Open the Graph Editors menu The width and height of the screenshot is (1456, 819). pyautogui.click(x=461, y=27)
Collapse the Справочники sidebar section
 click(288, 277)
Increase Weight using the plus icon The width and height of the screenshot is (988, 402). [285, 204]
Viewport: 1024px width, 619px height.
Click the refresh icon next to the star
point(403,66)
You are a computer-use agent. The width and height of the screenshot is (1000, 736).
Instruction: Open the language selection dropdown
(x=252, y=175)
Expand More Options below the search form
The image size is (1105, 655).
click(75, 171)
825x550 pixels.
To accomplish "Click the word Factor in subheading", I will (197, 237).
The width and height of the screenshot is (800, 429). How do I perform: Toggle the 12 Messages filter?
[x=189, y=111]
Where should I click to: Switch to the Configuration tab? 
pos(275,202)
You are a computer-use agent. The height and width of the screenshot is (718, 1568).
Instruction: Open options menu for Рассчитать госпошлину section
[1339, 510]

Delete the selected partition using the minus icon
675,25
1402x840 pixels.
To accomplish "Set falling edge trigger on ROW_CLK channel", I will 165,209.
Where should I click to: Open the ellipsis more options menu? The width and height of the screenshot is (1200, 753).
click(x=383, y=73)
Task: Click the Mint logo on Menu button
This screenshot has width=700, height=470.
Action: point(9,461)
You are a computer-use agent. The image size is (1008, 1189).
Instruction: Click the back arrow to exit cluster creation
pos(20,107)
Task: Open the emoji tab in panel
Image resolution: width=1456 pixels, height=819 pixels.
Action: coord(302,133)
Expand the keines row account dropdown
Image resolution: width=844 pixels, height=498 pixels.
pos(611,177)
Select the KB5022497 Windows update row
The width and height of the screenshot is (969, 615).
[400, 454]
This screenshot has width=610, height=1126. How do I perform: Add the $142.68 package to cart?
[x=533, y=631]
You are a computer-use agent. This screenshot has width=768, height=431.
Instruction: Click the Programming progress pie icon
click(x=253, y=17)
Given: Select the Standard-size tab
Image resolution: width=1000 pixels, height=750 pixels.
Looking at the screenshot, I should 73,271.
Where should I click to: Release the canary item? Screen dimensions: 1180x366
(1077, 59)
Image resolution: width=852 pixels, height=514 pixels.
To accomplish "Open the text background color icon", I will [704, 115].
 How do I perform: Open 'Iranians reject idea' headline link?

What you have to do: Can you rewrite all of these entries with each "computer-use agent" changed to "desktop assistant" and everything else left the same?

Response:
Open the Graph Editors menu The width and height of the screenshot is (1456, 819). pyautogui.click(x=461, y=27)
Collapse the Справочники sidebar section
 click(288, 277)
Increase Weight using the plus icon The width and height of the screenshot is (988, 402). [285, 204]
Viewport: 1024px width, 619px height.
Click the refresh icon next to the star
point(403,66)
You are a desktop assistant. The width and height of the screenshot is (1000, 736).
Instruction: Open the language selection dropdown
(x=252, y=175)
Expand More Options below the search form
The image size is (1105, 655).
click(75, 171)
825x550 pixels.
To accomplish "Click the word Factor in subheading", I will (197, 237).
The width and height of the screenshot is (800, 429). How do I perform: Toggle the 12 Messages filter?
[x=189, y=111]
Where should I click to: Switch to the Configuration tab? 
pos(275,202)
You are a desktop assistant. The height and width of the screenshot is (718, 1568).
Instruction: Open options menu for Рассчитать госпошлину section
[1339, 510]

Delete the selected partition using the minus icon
675,25
1402x840 pixels.
To accomplish "Set falling edge trigger on ROW_CLK channel", I will 165,209.
Where should I click to: Open the ellipsis more options menu? The width and height of the screenshot is (1200, 753).
click(x=383, y=73)
Task: Click the Mint logo on Menu button
This screenshot has width=700, height=470.
Action: point(9,461)
You are a desktop assistant. The image size is (1008, 1189).
Instruction: Click the back arrow to exit cluster creation
pos(20,107)
Task: Open the emoji tab in panel
Image resolution: width=1456 pixels, height=819 pixels.
Action: coord(302,133)
Expand the keines row account dropdown
Image resolution: width=844 pixels, height=498 pixels.
pos(611,177)
Select the KB5022497 Windows update row
The width and height of the screenshot is (969, 615).
[400, 454]
This screenshot has width=610, height=1126. How do I perform: Add the $142.68 package to cart?
[x=533, y=631]
You are a desktop assistant. This screenshot has width=768, height=431.
Instruction: Click the Programming progress pie icon
click(x=253, y=17)
Given: Select the Standard-size tab
Image resolution: width=1000 pixels, height=750 pixels.
Looking at the screenshot, I should 73,271.
Where should I click to: Release the canary item? Screen dimensions: 1180x366
(1077, 59)
Image resolution: width=852 pixels, height=514 pixels.
To accomplish "Open the text background color icon", I will [704, 115].
 How do I perform: Open 'Iranians reject idea' headline link?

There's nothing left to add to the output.